V-Day's purpose is "to end violence against women and girls using art as a tool for social change," said Laura Waleryszak, the group's college and community campaigns manager and the only staff member based in Chicago.
She said Ensler dreamed up the global, communal dance, titled "One Billion Rising," after spending time in the Congo and witnessing firsthand the epidemic of violence against women in that country.
"The Congo was where she was seeing the most consistent and horrific examples of what she ended up terming 'femicide,' essentially, rape as a weapon of war," Waleryszak said. "The thing that was striking about these women and this culture is that these were women who had literally survived some of the worst atrocities, and yet dance was a part of their culture, and it was a way they turned pain into power, a way to feel ownership of their bodies.
"It was part of their routine of healing," she said.

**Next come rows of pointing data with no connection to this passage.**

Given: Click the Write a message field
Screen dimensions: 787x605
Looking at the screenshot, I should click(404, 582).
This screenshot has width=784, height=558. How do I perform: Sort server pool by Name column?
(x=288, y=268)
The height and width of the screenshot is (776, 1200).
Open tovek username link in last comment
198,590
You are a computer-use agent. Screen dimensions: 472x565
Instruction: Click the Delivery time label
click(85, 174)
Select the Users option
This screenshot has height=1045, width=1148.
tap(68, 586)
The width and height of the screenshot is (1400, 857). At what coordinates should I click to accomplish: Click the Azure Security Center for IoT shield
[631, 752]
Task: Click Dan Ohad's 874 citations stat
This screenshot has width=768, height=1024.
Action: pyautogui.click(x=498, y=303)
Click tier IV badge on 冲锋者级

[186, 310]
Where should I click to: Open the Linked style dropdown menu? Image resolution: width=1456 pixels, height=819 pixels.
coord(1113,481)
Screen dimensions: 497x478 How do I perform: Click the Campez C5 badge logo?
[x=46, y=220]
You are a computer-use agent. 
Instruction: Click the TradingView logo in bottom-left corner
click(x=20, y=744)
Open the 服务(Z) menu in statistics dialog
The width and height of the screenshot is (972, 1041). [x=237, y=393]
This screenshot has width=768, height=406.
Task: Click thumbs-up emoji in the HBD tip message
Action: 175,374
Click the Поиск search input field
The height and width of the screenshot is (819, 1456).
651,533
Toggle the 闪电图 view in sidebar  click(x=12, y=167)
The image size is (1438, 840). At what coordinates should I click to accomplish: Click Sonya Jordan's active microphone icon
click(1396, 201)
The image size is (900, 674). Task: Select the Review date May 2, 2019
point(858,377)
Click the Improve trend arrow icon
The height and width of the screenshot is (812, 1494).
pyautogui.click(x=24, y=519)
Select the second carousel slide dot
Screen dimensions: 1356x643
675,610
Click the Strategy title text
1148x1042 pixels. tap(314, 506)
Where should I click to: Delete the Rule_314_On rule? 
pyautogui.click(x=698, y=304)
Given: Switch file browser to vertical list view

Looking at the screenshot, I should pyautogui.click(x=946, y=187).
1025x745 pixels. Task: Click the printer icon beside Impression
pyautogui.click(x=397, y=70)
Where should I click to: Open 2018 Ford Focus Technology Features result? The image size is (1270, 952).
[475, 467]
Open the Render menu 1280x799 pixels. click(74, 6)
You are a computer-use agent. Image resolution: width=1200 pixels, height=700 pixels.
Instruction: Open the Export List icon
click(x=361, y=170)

At noon Thursday, when "Break the Chain," a song written and produced by Tena Clark especially for the occasion, starts playing in Daley Plaza, Chicago's dancers hope to be joined by more than a billion participants across the globe following the same steps.
The Loop rally is one of dozens of dance-centric events planned throughout Chicago for "One Billion Rising," named after the statistic that 1 billion women, roughly 1 in 3, will be beaten or raped within their lifetime.
"We wanted to do it in Daley Plaza so there was visibility and anyone could jump in and join," said Kristen Kaza, one of the rally's Chicago organizers. "Anyone is welcome to watch, or to jump in and dance."
After the dance, the downtown rally will include a reading from award-winning poet, author and activist C.C. Carter, and a performance by Broadway star Patrice Covington, currently a "Book of Mormon" cast member.
After the rally, all are welcome to join a march to River East Art Center at 435 E. Illinois St., where "One Billion Rising" will host an all-day indoor festival, featuring dance workshops and performances by Cheerobix, Fabulous Ladies of Fitness, BeMoved and DJ All The Way Kay.
The initiative has grown organically in Chicago beyond the V-Day sponsored events. A flamenco flash mob is planned for Union Station from 5-5:30 p.m., Underground Wonder Bar is hosting a "Vagina Monologues" reading, and colleges throughout the Chicago area are participating.
Waleryszak said that while the goal of getting 1 billion participants is ambitious, she's been overwhelmed by the response, in Chicago and worldwide.
"In Manila, Philippines, they're blocking off 15 blocks for their event," she said. "The Bangladesh page has like 9,000 'likes' on Facebook. The scope is just really amazing. To see people so eager and fortified by this issue, it does feel like people are waking up maybe in a way that they haven't quite before."
Interested in getting in on the action? Learn the choreography from a video tutorial produced by V-Day, starring Brooklyn High School's senior dance class. Waleryszak said all are welcome to participate at the rally and the after-event, which runs until 6 p.m.